GENERALISSIMO CHIANG KAI-SHEK MESSAGE TO THE FOURTH SESSION OF THE NEW YORK HERALD-TRIBUNE FORUM ON CURRENT PROBLEMS

November 17, 1942

New York Herald Tribune, November 22, 1942.

The political testament of the Father of our Republic, Dr. Sun Yat-sen, began with the reminder to his followers, "The Revolution is not yet achieved". Even after the national revolution succeeded in overthrowing the War Lords and unified China in 1927, we have continued to characterize our Government as a Revolutionary Government.

Critics asked, now that you have established a Government of all China, why do you persist in calling yourselves a Revolutionary Government? What do you mean by Revolution?

The answer is that what we mean by Revolution is the attainment of all three of Dr. Sun's basic principles of national revolution: national independence, progressive realization of democracy and a rising level of living conditions for the masses. When victory comes at the end of this war, we shall have fully achieved national independence but will have far to go to attain our other two objectives. Hence our claim that ours is still a Revolutionary Government which means no more or less than that it is a government dedicated to attaining these other two objectives.

Insisting on national independence for all peoples, Dr. Sun's vision transcends the problem of China, and seeks equality for all peoples, East and West alike. China not only fights for her own independence, but also for the liberation of every oppressed nation.
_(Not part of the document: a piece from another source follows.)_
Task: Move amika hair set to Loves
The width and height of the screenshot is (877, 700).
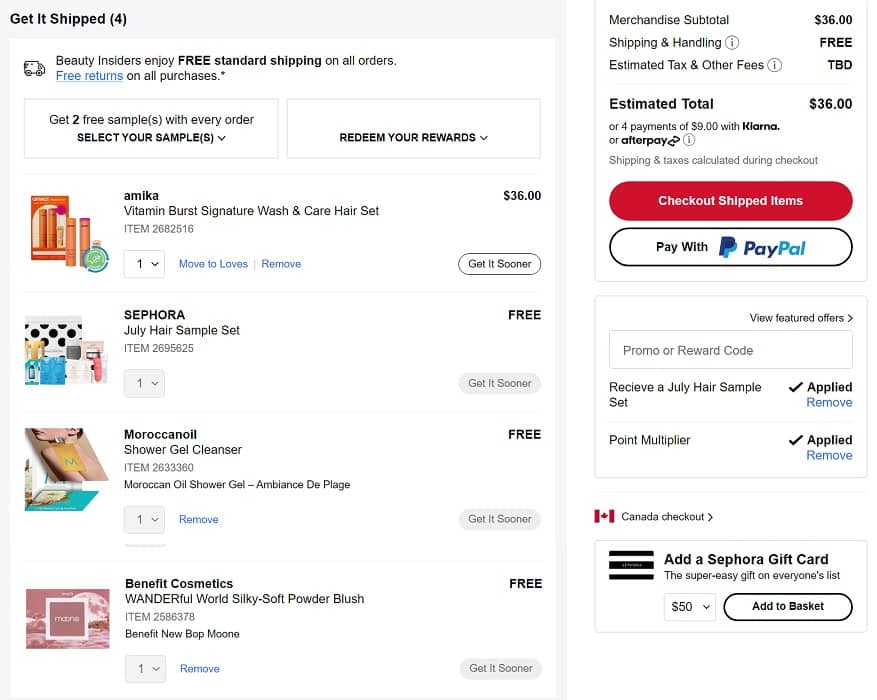Action: [213, 264]
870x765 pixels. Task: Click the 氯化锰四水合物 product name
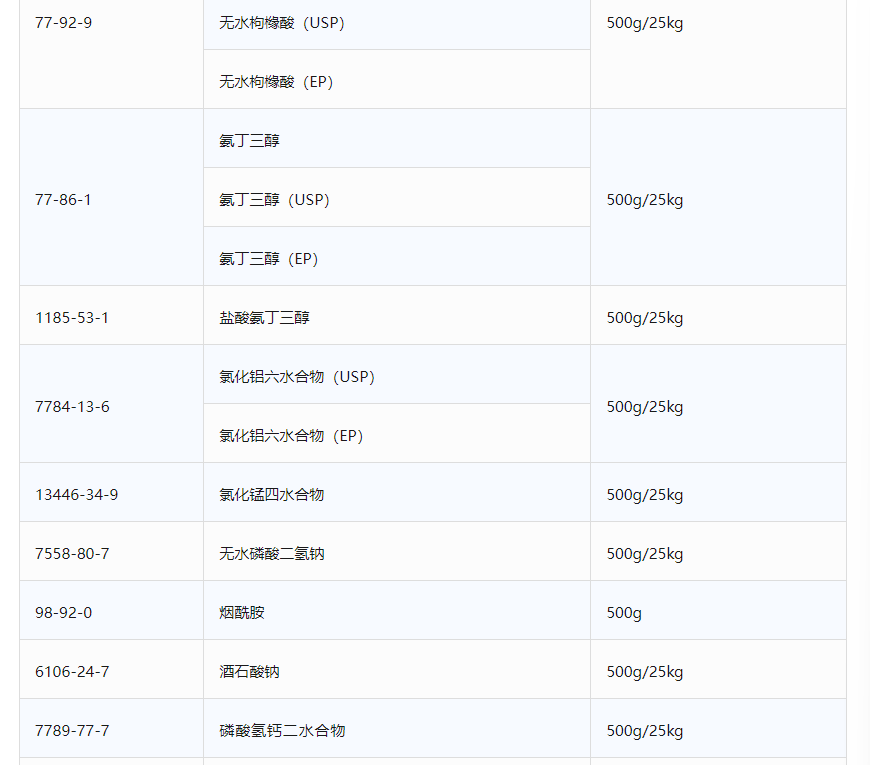[x=272, y=495]
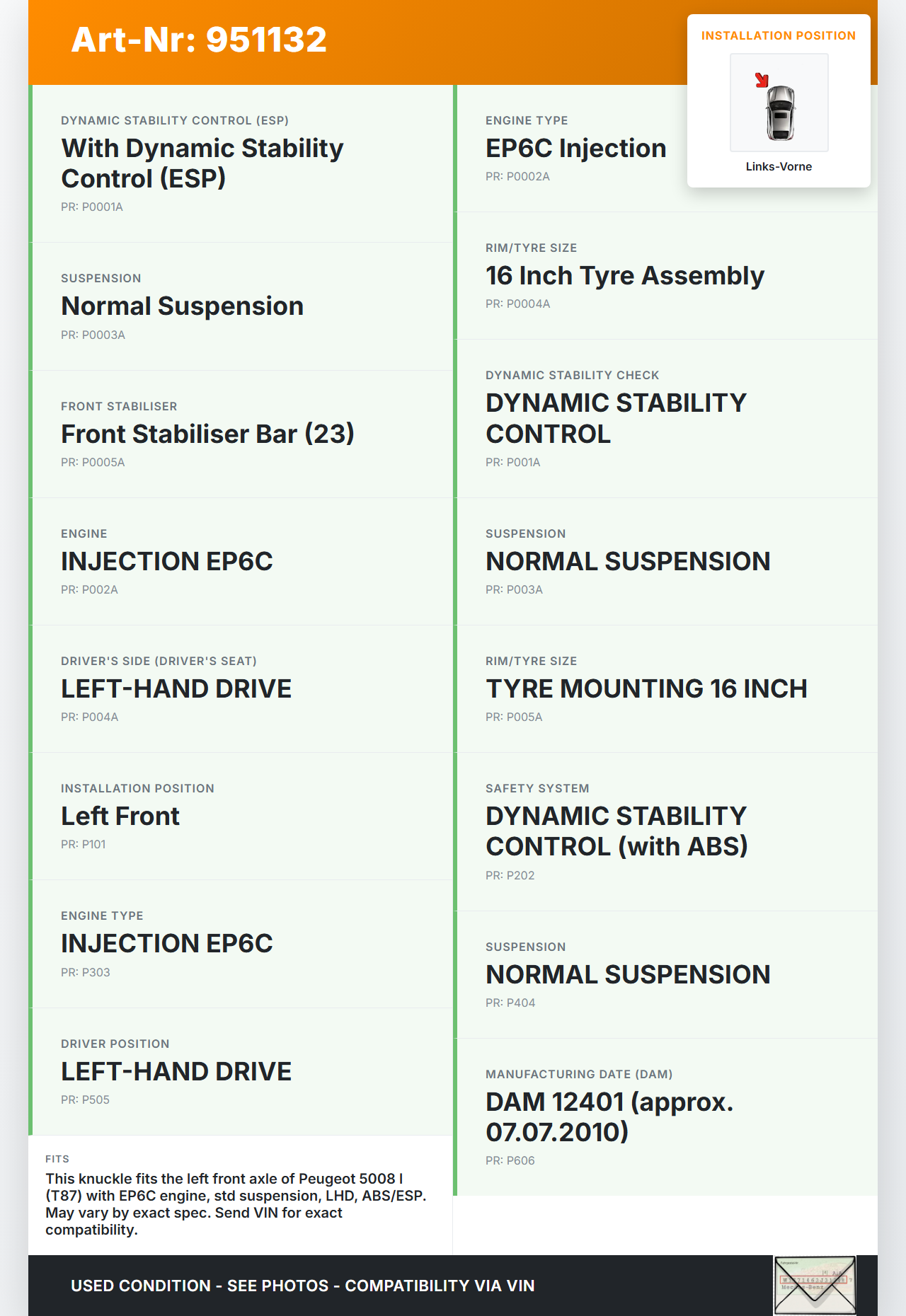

For us the Atlantic Charter and President Roosevelt's proclamation of the four freedoms for all peoples are cornerstones-of our fighting faith.

For many centuries Chinese society has been free of class distinctions such as are found even in advanced democracies. At the core of our political thought is our traditional maxim, "The people form the foundation of the country." We Chinese are instinctively democratic, and Dr. Sun's objective of universal suffrage evokes from all Chinese a ready and unhesitating response. But the processes and forms by which the will of the people is made manifest, and the complex machinery of modern democratic government cannot, I know to my cost, be created over-night, especially under the constant menace and attack of Japanese Militarism.
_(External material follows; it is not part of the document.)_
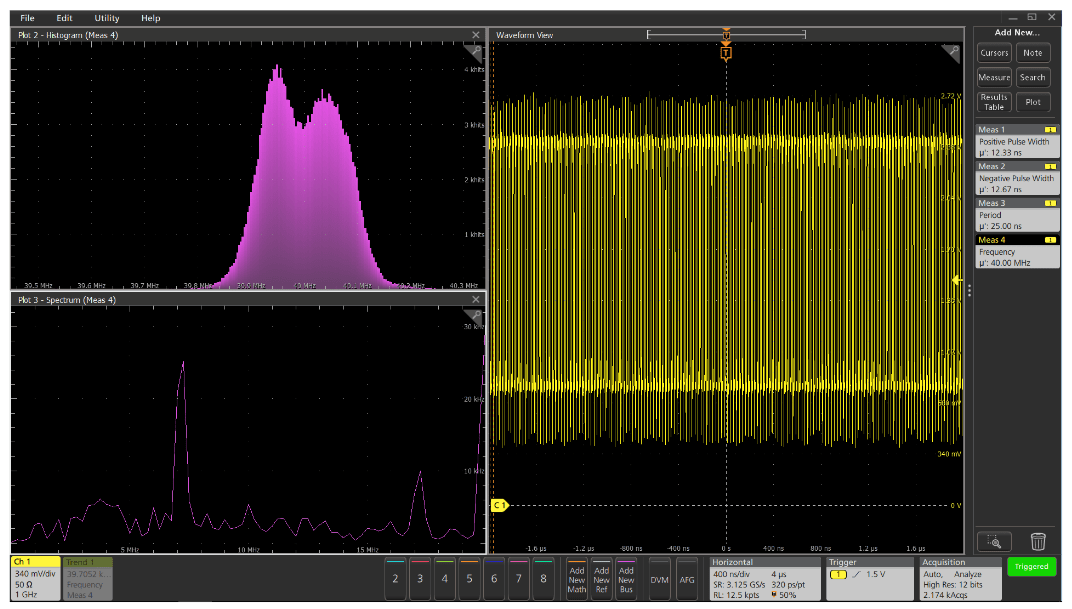
Task: Activate the waveform zoom magnifier
Action: pos(996,541)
During the last years of his life Dr. Sun devoted much of his forward thinking to the economic reconstruction of China, and nothing, I believe, so marked his greatness as his insistence that the coming tremendous economic reconstruction of China should benefit not the privileged few but the entire nation.
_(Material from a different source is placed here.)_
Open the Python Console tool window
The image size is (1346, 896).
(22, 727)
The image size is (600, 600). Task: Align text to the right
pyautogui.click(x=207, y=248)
The absence of a strong central government capable of directing economic development, the bondage of unequal treaties trying to keep China as a semi-colony for others, and above all the jealous machinations of Japan, all these greatly retard the economic reconstruction to which the national revolution of China is dedicated.

But the end of the present war will find China freed of her bondage, with a vigorous Government and a people ardent with desire to rebuild their country. I feel the force of this desire as a tidal wave which will not only absorb the energies of our people for a century but will also bring lasting benefits to the entire world.

But the bright promise of the future, which has done much to sustain us during our grim struggle with Japan, will cruelly vanish if after paying the price this second time we do not achieve the reality of world cooperation.

I hear that my American friends have confidence in the experience of men who have "come up the hard way." My long struggle as a soldier of the Chinese Revolution have forced me to realize the necessity of facing hard facts. There will be neither peace, nor hope, nor future for any of us unless we honestly aim at political, social and economic justice for all peoples of the world great and small. But I feel confident that we of the United Nations can achieve that aim only by starting at once to organize an international order embracing all peoples to enforce peace and justice among them. To make that start we must begin today and not tomorrow to apply these principles among ourselves ever at some sacrifice to the absolute powers of our individual countries. We should bear in mind one of the most inspiring utterances of the last World War, that of Edith Cavell:

"Standing at the brink of the grave, I feel that Patriotism alone is not enough."

We Chinese are not so blind as to believe that the new international order will usher in the millennium. But we do not look upon it as visionary. The idea of universal brotherhood is innate in the catholic nature of Chinese thought; it was the dominant concept of Dr. Sun Yat-sen, whom events have proved time and again to be not a visionary but one of the world's greatest realists.

Among our friends there has been recently some talk of China emerging as the leader of Asia, as if China wished the mantle of an unworthy Japan to fall on her shoulders. Having herself been a victim of exploitation, China has infinite sympathy for the submerged nations of Asia, and towards them China feels she has only responsibilities-not rights. We repudiate the idea of leadership of Asia because the "Fuehrer principle" has been synonymous for domination and exploitation, precisely as the "East Asia co-prosperity sphere" has stood for a race of mythical supermen lording over groveling subject races.

China has no desire to replace Western imperialism in Asia with an oriental imperialism or isolationism of its own or of any one else. We hold that we must advance from the narrow idea of exclusive alliances and regional blocs which in the end make for bigger and better wars, to effective organization of world unity. Unless real world cooperation replaces both isolationism and imperialism of whatever form in the new inter-dependent world of free nations, there will be no lasting security for you or for us.